■ **Requirements**:
Duplicate every line of the listing below word for word, leaving out the pictures.

Stored entries
----

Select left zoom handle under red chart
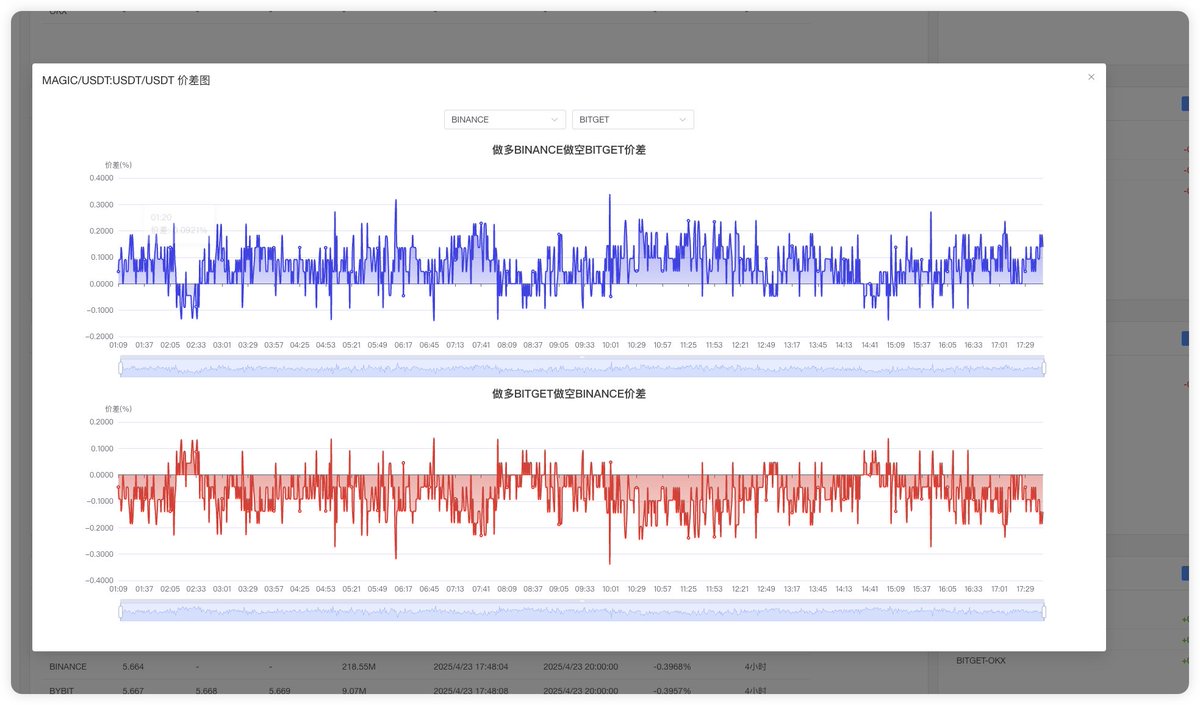The width and height of the screenshot is (1200, 705). (120, 612)

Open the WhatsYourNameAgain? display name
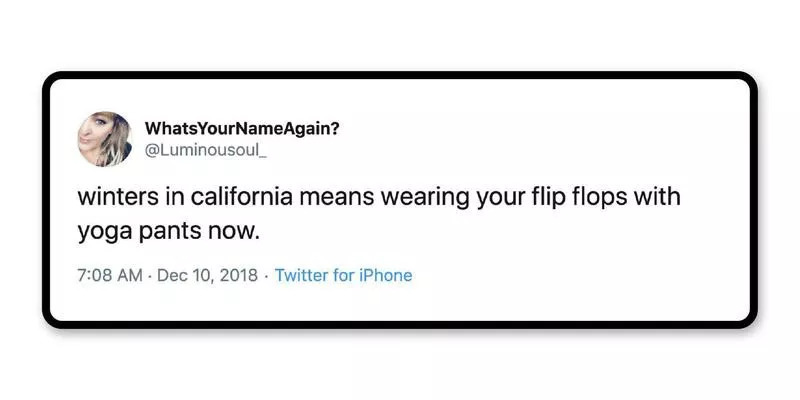pos(242,129)
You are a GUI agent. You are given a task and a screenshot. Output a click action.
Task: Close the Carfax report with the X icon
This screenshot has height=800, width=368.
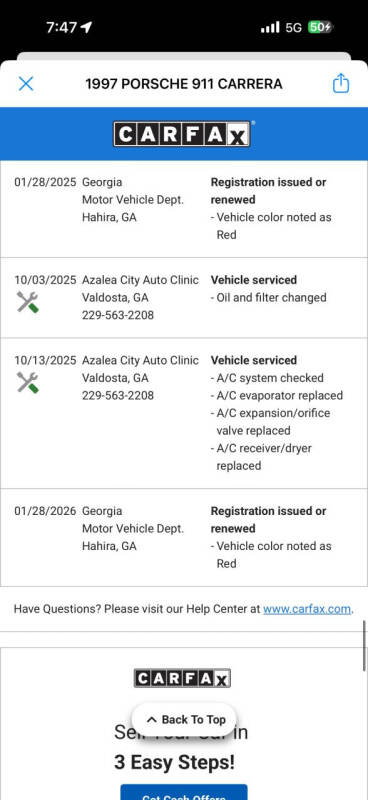coord(26,84)
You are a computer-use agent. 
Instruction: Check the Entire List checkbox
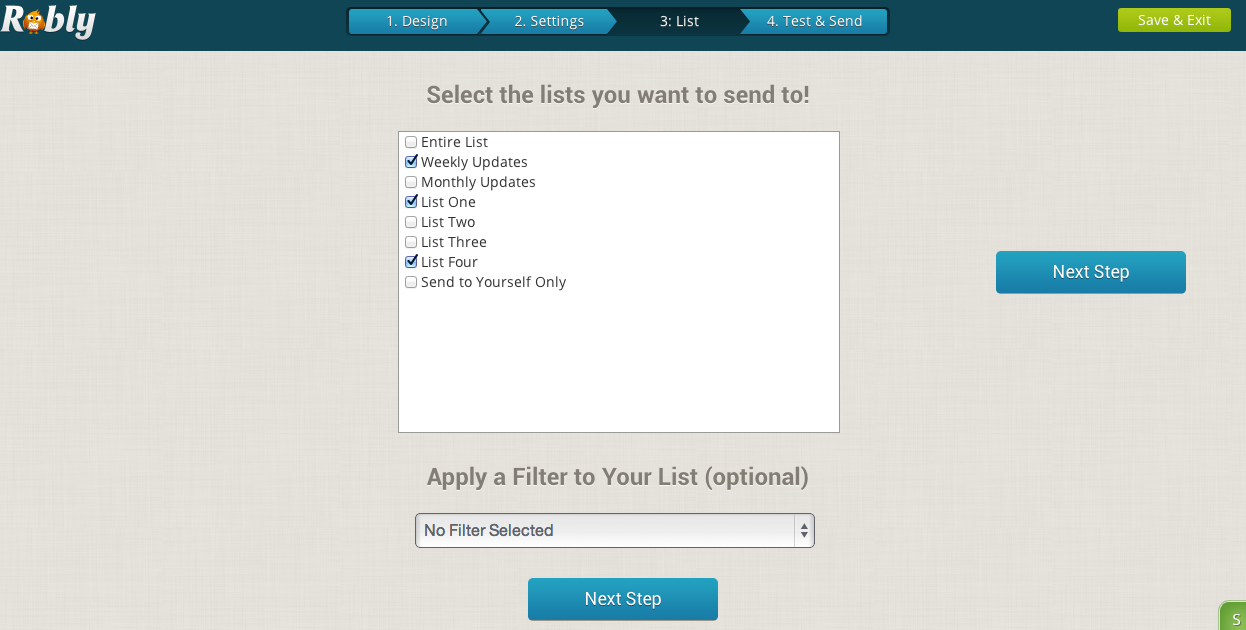(411, 142)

----

■ **Finished task**:
Select left zoom handle under red chart
The width and height of the screenshot is (1200, 705). (120, 612)

Open the WhatsYourNameAgain? display name
pos(242,129)
You are a GUI agent. You are given a task and a screenshot. Output a click action.
Task: Close the Carfax report with the X icon
This screenshot has height=800, width=368.
coord(26,84)
You are a computer-use agent. 
Instruction: Check the Entire List checkbox
(411, 142)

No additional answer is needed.